Task goal: Among the records below, find the lines with the word "page" and copy them.

(Items from a dataset)
-------------------------

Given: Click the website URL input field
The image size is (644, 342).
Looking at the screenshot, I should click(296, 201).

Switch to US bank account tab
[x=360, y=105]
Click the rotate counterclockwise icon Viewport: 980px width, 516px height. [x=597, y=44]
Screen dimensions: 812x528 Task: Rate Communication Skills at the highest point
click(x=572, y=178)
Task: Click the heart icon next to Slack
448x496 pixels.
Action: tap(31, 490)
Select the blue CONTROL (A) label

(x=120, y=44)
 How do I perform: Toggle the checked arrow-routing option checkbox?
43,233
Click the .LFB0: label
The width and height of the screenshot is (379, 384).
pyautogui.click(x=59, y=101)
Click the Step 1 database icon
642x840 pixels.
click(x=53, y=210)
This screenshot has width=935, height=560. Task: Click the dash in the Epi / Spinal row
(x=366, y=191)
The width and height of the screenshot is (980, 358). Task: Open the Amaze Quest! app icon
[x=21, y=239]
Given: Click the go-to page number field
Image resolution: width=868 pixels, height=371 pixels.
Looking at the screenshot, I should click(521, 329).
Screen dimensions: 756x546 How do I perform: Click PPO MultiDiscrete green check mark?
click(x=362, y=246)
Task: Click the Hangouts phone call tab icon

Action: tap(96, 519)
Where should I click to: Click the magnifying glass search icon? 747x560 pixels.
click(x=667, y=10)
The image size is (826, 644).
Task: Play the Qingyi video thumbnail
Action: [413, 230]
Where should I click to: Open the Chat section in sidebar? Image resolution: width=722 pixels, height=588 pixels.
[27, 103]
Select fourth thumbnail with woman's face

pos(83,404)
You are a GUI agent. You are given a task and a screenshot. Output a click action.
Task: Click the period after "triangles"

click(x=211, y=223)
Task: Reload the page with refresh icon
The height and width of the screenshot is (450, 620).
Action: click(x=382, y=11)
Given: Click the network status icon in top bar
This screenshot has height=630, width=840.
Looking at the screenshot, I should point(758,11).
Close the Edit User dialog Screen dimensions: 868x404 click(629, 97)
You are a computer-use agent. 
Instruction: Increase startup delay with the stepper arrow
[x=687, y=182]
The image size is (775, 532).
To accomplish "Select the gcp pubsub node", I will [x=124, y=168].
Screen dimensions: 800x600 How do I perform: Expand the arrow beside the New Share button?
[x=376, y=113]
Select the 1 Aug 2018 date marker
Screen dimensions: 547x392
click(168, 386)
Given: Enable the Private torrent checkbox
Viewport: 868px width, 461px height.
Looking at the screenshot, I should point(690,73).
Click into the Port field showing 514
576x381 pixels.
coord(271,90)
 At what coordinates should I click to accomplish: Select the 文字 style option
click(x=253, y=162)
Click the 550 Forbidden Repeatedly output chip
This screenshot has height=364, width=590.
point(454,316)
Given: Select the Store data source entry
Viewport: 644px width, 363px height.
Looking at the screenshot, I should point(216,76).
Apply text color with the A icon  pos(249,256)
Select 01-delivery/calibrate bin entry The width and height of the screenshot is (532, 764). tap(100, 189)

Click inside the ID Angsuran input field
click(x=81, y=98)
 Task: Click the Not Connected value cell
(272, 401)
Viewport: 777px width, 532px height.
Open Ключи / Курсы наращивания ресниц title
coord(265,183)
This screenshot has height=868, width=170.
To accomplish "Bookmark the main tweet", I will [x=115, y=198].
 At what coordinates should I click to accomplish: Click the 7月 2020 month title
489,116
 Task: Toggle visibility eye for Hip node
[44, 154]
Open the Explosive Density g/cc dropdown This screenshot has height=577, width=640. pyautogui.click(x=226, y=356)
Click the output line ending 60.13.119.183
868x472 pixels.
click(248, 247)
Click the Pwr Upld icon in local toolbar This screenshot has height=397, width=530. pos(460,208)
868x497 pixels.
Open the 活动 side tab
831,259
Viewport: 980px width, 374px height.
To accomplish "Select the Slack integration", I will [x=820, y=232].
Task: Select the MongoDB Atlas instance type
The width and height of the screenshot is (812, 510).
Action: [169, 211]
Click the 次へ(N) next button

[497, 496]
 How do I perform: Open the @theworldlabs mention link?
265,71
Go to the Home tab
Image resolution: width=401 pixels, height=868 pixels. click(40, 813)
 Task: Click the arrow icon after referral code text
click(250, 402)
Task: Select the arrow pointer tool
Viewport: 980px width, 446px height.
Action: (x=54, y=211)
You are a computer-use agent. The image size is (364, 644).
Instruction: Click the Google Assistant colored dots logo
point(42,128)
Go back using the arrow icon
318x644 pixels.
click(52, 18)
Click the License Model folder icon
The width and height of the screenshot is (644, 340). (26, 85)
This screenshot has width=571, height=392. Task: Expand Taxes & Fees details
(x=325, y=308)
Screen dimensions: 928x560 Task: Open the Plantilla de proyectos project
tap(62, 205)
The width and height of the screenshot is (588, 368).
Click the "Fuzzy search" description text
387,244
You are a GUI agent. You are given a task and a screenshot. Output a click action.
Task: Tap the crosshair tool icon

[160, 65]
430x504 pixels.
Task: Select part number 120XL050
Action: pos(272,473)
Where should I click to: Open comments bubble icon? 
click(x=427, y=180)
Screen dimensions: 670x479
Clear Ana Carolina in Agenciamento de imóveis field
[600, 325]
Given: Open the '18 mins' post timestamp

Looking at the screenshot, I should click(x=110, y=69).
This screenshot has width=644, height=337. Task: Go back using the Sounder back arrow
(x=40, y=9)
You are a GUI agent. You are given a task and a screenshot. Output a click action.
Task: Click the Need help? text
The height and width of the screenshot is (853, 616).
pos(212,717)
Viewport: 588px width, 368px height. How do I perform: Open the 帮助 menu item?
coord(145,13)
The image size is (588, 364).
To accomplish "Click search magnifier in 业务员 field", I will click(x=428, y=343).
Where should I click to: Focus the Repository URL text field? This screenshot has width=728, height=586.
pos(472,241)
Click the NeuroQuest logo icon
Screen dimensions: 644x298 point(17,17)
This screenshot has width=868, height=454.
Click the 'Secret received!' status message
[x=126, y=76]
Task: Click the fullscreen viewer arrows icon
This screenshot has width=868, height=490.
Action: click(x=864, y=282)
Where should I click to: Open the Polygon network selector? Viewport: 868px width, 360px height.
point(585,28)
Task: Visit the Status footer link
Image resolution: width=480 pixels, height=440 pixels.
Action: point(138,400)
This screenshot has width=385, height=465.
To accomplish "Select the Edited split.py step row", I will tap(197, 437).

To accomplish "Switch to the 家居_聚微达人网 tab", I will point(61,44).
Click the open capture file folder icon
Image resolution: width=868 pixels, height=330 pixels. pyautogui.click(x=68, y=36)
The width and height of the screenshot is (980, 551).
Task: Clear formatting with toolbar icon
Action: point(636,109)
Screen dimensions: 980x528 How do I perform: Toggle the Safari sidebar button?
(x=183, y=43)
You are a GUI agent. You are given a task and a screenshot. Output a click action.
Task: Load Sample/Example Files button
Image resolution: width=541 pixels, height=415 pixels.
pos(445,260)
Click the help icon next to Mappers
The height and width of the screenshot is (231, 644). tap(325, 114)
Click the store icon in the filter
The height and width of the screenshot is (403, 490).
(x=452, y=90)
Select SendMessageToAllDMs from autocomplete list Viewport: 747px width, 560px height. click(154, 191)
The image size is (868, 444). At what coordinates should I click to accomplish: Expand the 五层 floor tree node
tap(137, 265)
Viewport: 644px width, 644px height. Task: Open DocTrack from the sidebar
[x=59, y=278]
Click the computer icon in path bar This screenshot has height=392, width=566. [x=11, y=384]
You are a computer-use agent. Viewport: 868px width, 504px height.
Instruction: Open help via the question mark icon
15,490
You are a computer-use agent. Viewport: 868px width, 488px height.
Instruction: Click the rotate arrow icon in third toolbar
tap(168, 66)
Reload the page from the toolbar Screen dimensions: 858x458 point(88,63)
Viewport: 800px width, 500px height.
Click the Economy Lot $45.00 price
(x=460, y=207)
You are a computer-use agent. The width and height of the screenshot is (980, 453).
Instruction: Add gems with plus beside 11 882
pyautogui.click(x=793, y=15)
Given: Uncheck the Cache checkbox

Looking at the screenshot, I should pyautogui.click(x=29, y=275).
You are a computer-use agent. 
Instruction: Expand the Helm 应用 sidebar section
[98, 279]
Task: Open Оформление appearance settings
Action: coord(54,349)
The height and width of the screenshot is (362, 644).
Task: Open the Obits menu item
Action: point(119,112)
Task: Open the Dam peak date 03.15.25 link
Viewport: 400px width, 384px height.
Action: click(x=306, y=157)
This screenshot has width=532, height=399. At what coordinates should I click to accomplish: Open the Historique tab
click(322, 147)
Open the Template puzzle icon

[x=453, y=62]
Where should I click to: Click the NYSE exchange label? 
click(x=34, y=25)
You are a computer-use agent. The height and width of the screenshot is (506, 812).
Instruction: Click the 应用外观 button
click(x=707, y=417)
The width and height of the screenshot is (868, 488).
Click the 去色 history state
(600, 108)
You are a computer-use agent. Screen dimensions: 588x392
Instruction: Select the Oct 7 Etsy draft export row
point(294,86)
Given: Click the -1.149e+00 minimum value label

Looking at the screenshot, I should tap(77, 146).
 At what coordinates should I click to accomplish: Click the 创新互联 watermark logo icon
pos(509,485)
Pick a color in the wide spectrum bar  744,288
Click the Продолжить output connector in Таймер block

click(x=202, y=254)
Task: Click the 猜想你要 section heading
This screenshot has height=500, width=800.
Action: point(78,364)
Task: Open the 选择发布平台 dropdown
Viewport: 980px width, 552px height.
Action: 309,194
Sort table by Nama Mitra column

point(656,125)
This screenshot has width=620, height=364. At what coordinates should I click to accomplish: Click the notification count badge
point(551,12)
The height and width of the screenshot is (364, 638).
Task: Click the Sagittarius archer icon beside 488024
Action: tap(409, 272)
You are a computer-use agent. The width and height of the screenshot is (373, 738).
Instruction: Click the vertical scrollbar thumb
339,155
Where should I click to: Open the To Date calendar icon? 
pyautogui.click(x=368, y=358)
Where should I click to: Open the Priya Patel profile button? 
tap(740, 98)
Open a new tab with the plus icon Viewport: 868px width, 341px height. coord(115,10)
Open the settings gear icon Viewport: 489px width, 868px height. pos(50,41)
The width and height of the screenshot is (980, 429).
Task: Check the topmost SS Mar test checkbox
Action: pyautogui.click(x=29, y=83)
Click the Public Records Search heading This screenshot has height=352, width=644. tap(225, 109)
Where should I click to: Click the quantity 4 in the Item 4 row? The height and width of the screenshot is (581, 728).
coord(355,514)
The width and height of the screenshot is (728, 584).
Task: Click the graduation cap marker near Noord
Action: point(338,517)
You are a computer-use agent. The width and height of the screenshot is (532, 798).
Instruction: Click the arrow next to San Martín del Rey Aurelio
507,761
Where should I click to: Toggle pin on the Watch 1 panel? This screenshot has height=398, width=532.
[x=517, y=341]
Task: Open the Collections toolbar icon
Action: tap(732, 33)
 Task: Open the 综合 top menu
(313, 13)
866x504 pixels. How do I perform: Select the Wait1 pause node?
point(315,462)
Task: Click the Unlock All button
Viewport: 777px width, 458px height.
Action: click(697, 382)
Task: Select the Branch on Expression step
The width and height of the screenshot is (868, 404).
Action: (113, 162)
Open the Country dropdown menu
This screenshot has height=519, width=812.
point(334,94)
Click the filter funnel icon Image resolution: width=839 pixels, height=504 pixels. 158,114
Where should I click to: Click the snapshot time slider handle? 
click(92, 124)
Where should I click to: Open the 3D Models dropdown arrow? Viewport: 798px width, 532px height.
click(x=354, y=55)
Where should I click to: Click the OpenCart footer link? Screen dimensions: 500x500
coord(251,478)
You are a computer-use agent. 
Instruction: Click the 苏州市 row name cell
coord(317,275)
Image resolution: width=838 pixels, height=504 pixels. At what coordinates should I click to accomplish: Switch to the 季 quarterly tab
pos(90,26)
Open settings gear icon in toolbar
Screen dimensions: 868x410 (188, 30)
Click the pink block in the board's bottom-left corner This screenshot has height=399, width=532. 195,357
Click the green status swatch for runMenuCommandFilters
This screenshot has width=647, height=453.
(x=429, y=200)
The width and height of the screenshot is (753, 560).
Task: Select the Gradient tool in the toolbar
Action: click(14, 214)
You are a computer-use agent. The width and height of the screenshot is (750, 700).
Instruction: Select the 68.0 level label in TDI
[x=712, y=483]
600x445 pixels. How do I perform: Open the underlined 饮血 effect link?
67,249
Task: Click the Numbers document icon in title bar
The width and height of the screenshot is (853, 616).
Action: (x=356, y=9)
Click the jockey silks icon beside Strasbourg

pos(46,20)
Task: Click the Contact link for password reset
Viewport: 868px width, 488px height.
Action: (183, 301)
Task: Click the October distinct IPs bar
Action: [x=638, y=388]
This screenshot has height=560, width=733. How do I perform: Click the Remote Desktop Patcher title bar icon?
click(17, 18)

-------------------------

The completed task:
Given: Click the go-to page number field
Task: Reload the page with refresh icon
Reload the page from the toolbar Screen dimensions: 858x458 point(88,63)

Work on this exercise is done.